Actually, that's not true. Everybody who rides a bike is a nerd. Technically speaking, if you ride a folding bike you're a circus bear:
Get it right.
Then he moves on to the pedestrians:
If you are a pedestrian, stay out of the bike lane.
That's not a bike lane.
You step into the bike lane, you are risking your own life.
True, but the instructor is starting to sound like one of those victim-blaming drivers.
Do not stand at the crosswalk in the bike lane.
Note that the pedestrian has the light:
Yet our instructor rides right into him:
I was wondering why the guy he hit didn't immediately punch him in the face, but then I re-watched the whole "pedestrians suck" sequence and realized the people in it were plants. Moreover, they were the same plants. First we see them here:
And finally here:
So he basically scripted a scene which completely undermines his entire point.
Now that's good filmmaking.
Then again, according to our instructor, pedestrians should understand that red lights are "only a suggestion:
Red lights are only a suggestion to stop. When biking in New York, you will go through as many red lights as you can as long as there is no police officer in sight.
I almost might have bought this if he hadn't just RUN A RED LIGHT AND CRASHED INTO A PEDESTRIAN.
Wearing a helmet is highly suggested.
See that? He's wearing a helment, so he thinks that makes everything he does okay.

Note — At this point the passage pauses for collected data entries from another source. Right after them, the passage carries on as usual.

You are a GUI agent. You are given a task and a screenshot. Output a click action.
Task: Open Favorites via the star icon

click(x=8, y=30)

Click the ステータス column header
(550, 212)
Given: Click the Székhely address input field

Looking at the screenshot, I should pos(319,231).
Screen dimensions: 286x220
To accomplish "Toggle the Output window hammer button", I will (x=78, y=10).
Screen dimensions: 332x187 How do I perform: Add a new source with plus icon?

And that's my problem with helments.
Still, as problematic as this video is, it wasn't nearly as disturbing as this video of him in the tub:
I hope he's wearing his helment.
Lastly, speaking of cycling in New York City, here's a puzzling exchange:
We Chatted About Your Bike On The Train - w4m - 25 (Q Train Manhattan to Brooklyn)
Never done this before but why not give it a try? Your name was Micah and we chatted on the train from 57th street back to Queens. I was impressed with your ability to stick it out with your bike in the snow. You have lovely blue eyes and I wish I could get a chance to tell you that in person. If by chance you see this, please reply and mention the two diners we talked about. Thanks for reading this and to the romantics out there, keep your fingers crossed for me. -Katie
If he's riding the subway then he's really not sticking it out with his bike in the snow, now is he?
If she's looking for that then she should date one of those food delivery guys.
It's hard to watch those guys tough it out in a snowstorm and then get mad at them for riding on the sidewalk.